四十四、人質
シャワー室は囚人棟の一階奥にある。咲苗と明日花は囚人棟へ連行された後、見張られながら体や髪を洗っていた。ボディーソープやシャンプーなどはない。固形石鹸があるのみで髪もそれで洗うので、キシキシになる。いや最早、キシキシになる髪も殆どない。

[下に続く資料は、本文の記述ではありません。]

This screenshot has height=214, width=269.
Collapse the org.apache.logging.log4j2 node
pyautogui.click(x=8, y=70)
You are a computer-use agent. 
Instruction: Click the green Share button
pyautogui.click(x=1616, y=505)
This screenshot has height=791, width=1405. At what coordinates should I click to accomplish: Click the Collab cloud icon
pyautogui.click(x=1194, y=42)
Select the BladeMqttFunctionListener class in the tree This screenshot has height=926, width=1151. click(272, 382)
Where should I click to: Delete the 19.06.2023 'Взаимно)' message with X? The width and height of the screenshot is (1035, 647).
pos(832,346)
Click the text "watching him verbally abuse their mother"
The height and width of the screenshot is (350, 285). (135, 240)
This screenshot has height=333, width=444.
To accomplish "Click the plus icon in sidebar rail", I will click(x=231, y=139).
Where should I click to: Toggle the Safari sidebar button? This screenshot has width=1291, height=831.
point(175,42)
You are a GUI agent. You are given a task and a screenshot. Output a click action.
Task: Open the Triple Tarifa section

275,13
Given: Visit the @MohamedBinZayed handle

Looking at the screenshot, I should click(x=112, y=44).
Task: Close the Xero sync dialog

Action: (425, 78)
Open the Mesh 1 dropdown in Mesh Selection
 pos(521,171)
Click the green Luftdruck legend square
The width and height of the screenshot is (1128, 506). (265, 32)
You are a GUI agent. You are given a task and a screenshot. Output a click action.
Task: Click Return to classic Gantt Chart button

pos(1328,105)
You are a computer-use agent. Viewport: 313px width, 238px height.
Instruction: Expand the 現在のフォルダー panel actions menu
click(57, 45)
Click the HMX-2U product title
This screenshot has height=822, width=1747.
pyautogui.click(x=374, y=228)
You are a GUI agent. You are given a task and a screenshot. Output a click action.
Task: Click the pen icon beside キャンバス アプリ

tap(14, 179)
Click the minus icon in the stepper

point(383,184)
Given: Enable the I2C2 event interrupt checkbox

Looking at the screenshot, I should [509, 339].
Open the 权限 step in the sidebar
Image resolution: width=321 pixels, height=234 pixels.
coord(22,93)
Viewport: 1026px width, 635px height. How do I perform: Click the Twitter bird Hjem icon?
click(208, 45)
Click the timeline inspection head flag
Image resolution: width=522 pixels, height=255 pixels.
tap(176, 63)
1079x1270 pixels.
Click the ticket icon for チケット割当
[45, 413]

汗や皮脂を流すとさっぱりして、タオルで体をふいていると、見張りの黒服の女の無線が鳴った。
「なんだって⁉️」
無線の内容はよく聞こえなかった。脱衣所のカゴの中には囚人服ではない、この島に来た時に着用していた服が用意されていた。とはいっても元々受刑者なので、質素なグレイの作業服である。明日花はずっと同じ服を着た状態だったので、着替えたいのではないかと思ったが、仕方あるまい。しかし、次の瞬間銃声が鳴り響いた。
「くそっ、お前たちここにいるんだぞ!」
突然見張りの黒服がシャワー室から出ていって呆然としてしまう。何があったのか。
「何かあったのかな……」
不安そうな明日花を咲苗はそっと抱きしめた。
「大丈夫。もう何があっても離れないから……」
「うん……」
その時だった。もう一発の銃声が聞こえた。いやな予感しかしない。二人は急いで服を着て、脱衣所の隅で静かに身構えていた。しかし、それは僅かな時間だった。突然ドアが蹴破られて、女が一人入ってきた。体の震えが止まらない咲苗は、明日花を後ろに隠す。しかし、すぐに見つかってしまう。
「見つけた」
二十代ほどの若い女だった。どこかで見た気もしなくない。いや、気のせいだろうか。
女は赤く染まった包丁を持っていて、ポタポタと赤黒いものが雫となって垂れている。ああ、終わりか、でも娘だけはなんとしても護らなければ。
「三方咲苗、ついて来い」
名指しで呼ばれた咲苗は震える足のまま女の前に立った。よかった明日花がターゲットではない。
「母さん!」
「大丈夫だからそこにいて」
振り向いて精一杯の笑顔を作ったつもりだが、顔は笑っていただろうか。
脱衣所を出て、廊下を進むと赤い血痕が続いている。
「人質になってもらう」
シャワーを浴びて、一晩眠ればどんな形であろうが本島に帰ることができると思っていた。それすら許されないのか。運命のいたずらはどこまで続くのか。